Quoted passage:

━━━━━━━━

She may have been from Pamphylia. She was a companion, intimate, friend, or imitator of Sappho. Philostratus described her as "skilful".

Following Sappho's example (under whom she had studied at Lesbos, and was called her protégée), she held assemblies to teach young women poetry and music; probably in Pamphylia. She was married to Pamphilus or Damophilus, a philosopher.

=== Existence ===
In extant ancient sources, she is only once attested by Philostratus (in Life of Apollonius of Tyana), as such, doubts of her existence have been raised. It was later suggested that Philostratus got his account of her from David the Syrian (possibly referring to Damis).

== Poetry ==
Her poetry was in the form of hymns, and often erotic or of the passion love. She emulated a hymn by Sappho, directed to the worship of Artemis (sometimes referred to by the Roman equivalent Diana); Karl Otfried Müller described it as blending the Æolic and Pamphylic styles. None of her poems have survived.

== Legacy ==
In 1832, John Curtis used the name for the moth Damophila trifolii. It was later used (alongside names such as Nymphae, Lesbiinae, and Heliantheinae) by Ludwig Reichenbach in 1854 for Damophila Julie; which was renamed Neodamophila.

Her name was later used by Pierre Louÿs; being turned into Damophylus, the father of his invented Sapphic contemporary Bilitis.

━━━━━━━━

Provided data:
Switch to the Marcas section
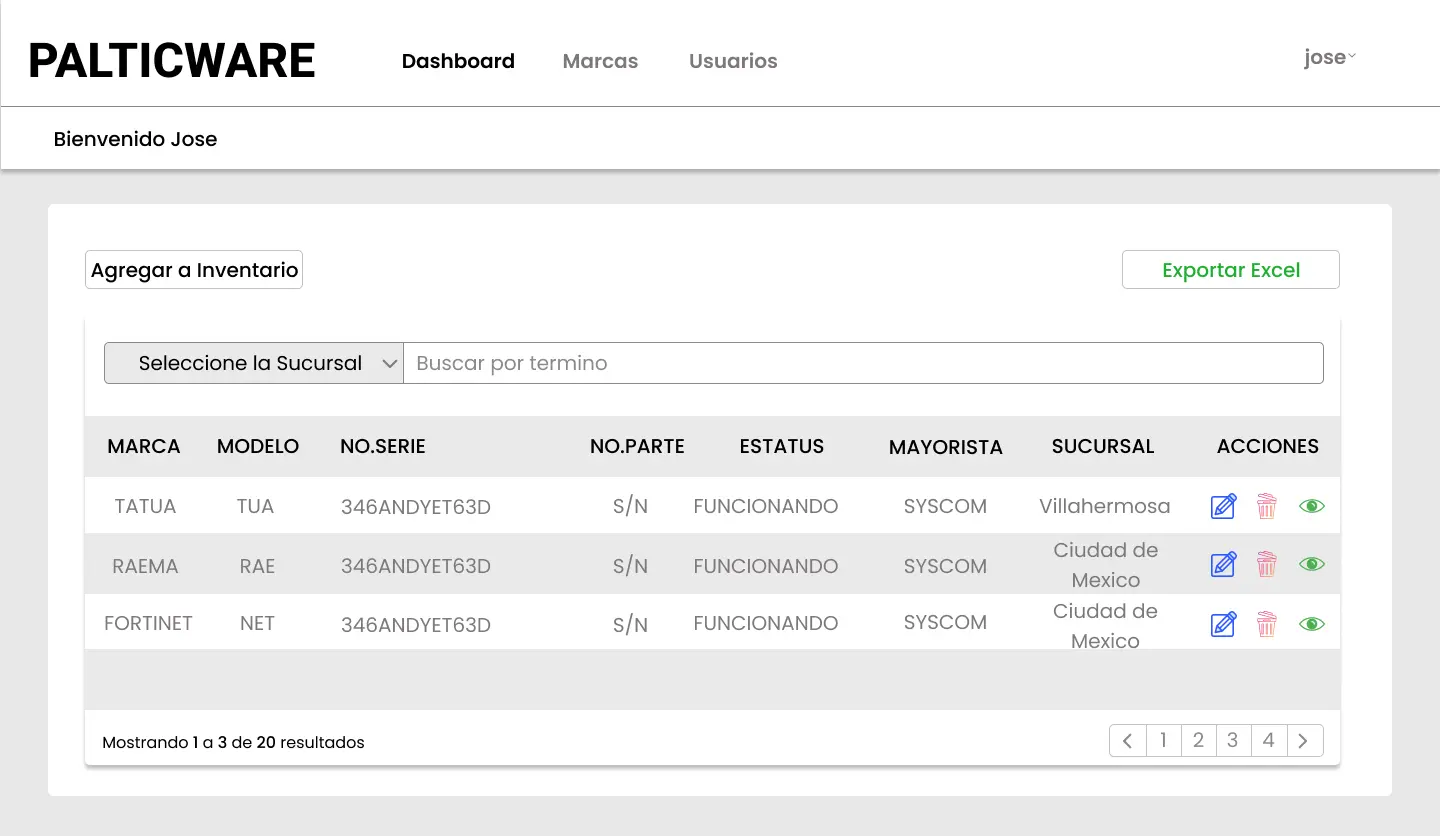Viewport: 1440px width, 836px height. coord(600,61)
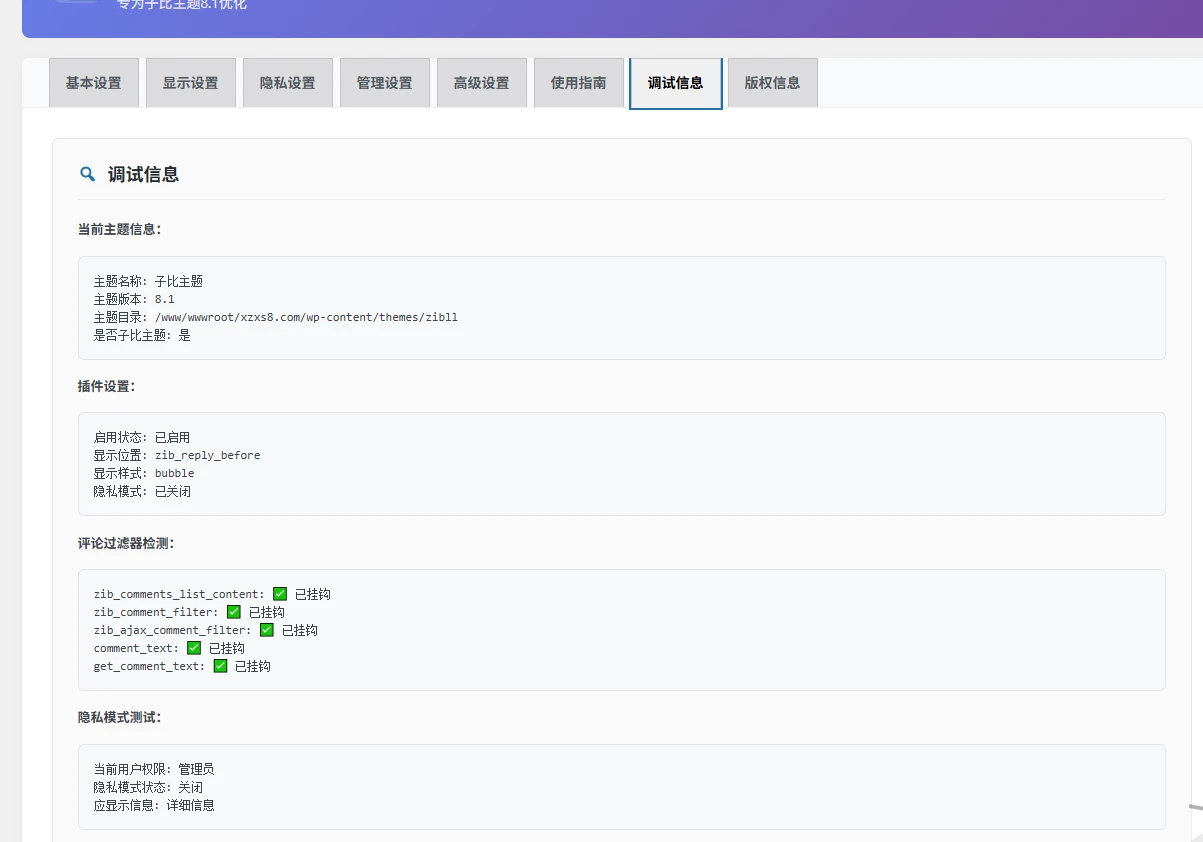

━━━━━━━━

Your objective:
Reproduce word for word the stretch of the text about Sappho's companion from "Following Sappho's example" through "referring to Damis).".

Exercise solution:
Following Sappho's example (under whom she had studied at Lesbos, and was called her protégée), she held assemblies to teach young women poetry and music; probably in Pamphylia. She was married to Pamphilus or Damophilus, a philosopher.

=== Existence ===
In extant ancient sources, she is only once attested by Philostratus (in Life of Apollonius of Tyana), as such, doubts of her existence have been raised. It was later suggested that Philostratus got his account of her from David the Syrian (possibly referring to Damis).